News Limited, The Sunday Times
The takeaway from the sale of Consolidate Media Holdings to News Limited, the owner of this website, was that the Australian arm of Rupert Murdoch’s media empire would have a hard time buying anything else big on competition grounds.
Such is the way with the Australian media sector it appears News could have trouble offloading assets as well.
The Australian Financial Review believes News chief executive Kim Williams has "sought an informal assessment” from the ACCC for the potential sale of Perth’s The Sunday Times.
The newspaper indicates the ACCC is initially concerned about the idea of Seven Group Holdings billionaire Kerry Stokes picking up the asset, because he already has a hand on The West Australian.
Seven chief executive Peter Gammell talked down the idea of his company taking The Sunday Times off News’ hands.
It would be an interesting exchange of assets. News beats Seven out of Consolidated Media Holdings, for which Stokes receives just under $500 million. Then, Seven spends some of that cash on a News asset.
But at the moment, all we’re talking about is News and the ACCC having a chat.
Globe, Mariner Corporation, Rey Resources, ASF Group
Two small takeover plays are getting a bit of attention from the market.
The first is the opportunistic move by Mariner Corporation on troubled youth fashion retailer Globe, with a $19.7 million all-scrip bid.
The clothing company has advised shareholders to take no action in relation to the move, having had some recent boardroom issues.
Retail billionaire Solomon Lew has his hand on 5.9 per cent of the register, but founder Matthew Hill holds the majority of the company together with his two brothers Peter and Stephen. Combined, the trio owns 67.8 per cent of the company.
Meanwhile, a subsidiary of China’s ASF Group has followed up its recent move on the Rey Resources register via a $13.8 million placement with requests to have two independent board members removed. The request raises concerns that ASF is out for effective control without a premium.
ASF Canning Basin Energy already has two nominees on the eight-person Rey Resources board and 23 per cent of the register. If that falls to six, the influence that ASF commands over the $34 million company would increase simply by fractions.

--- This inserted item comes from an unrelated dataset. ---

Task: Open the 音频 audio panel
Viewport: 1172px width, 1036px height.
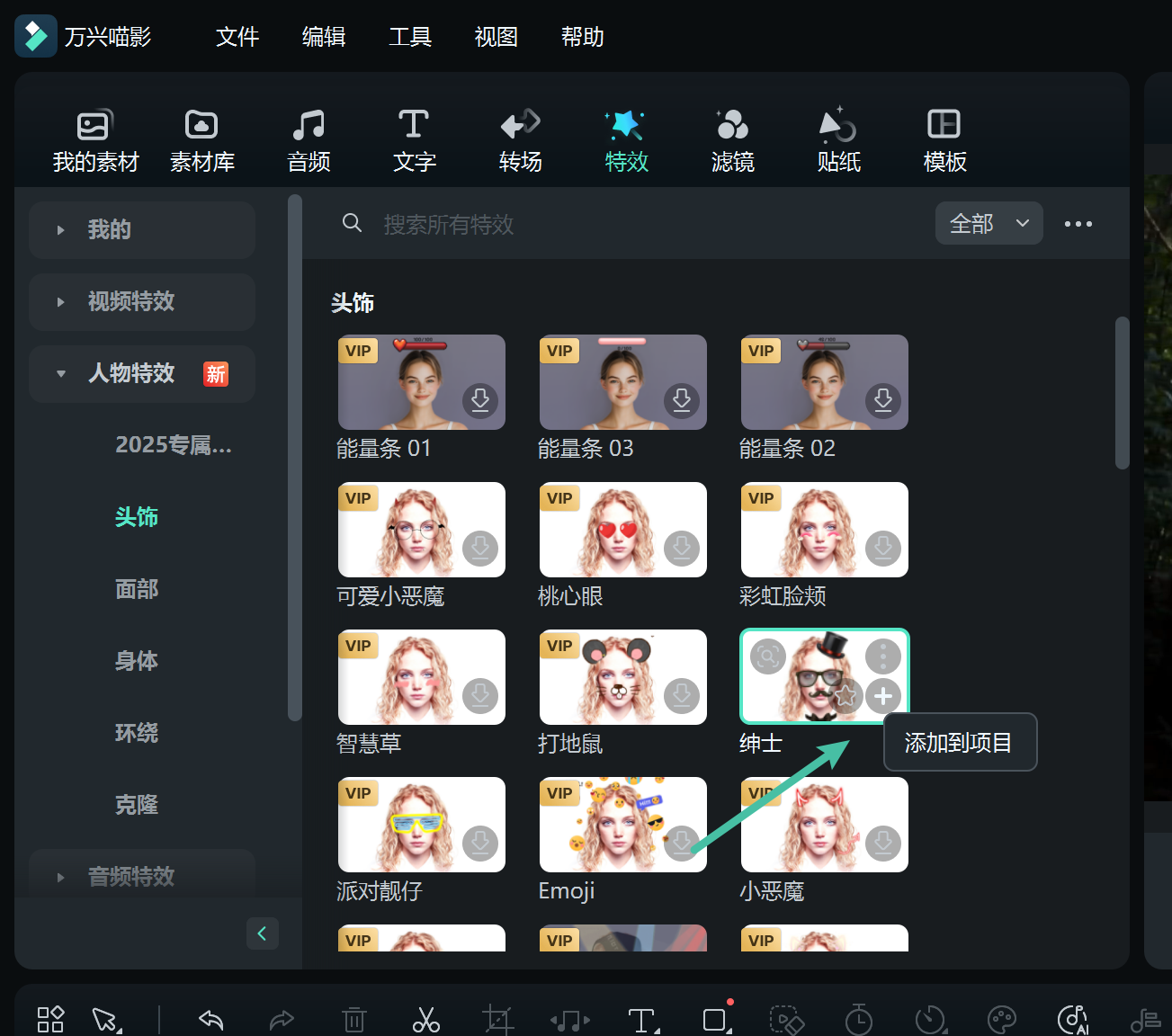Action: click(x=308, y=139)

Australian retail giant Woolworths looks destined for another encounter with the ACCC after securing the a commercial refrigeration company from the Hastie Group receivers.
According to The Australian Financial Review, the ACCC is making inquiries into the matter, with chairman Rod Sims indicating that they’re trying to establish how many players there are and whether of Woolies purchase would diminish competition.
And the same newspaper reports Cricket Australia is reaching out to investment banks for proposals on its television rights, as exclusive talks with long-time broadcaster Nine Entertainment come to an end.
Seven Network and Ten Network are reportedly interested in pinching the rights off Nine if the opportunity arises. But reports so far have pointed to a confidence within Nine that the gentlemen’s game will stay at home.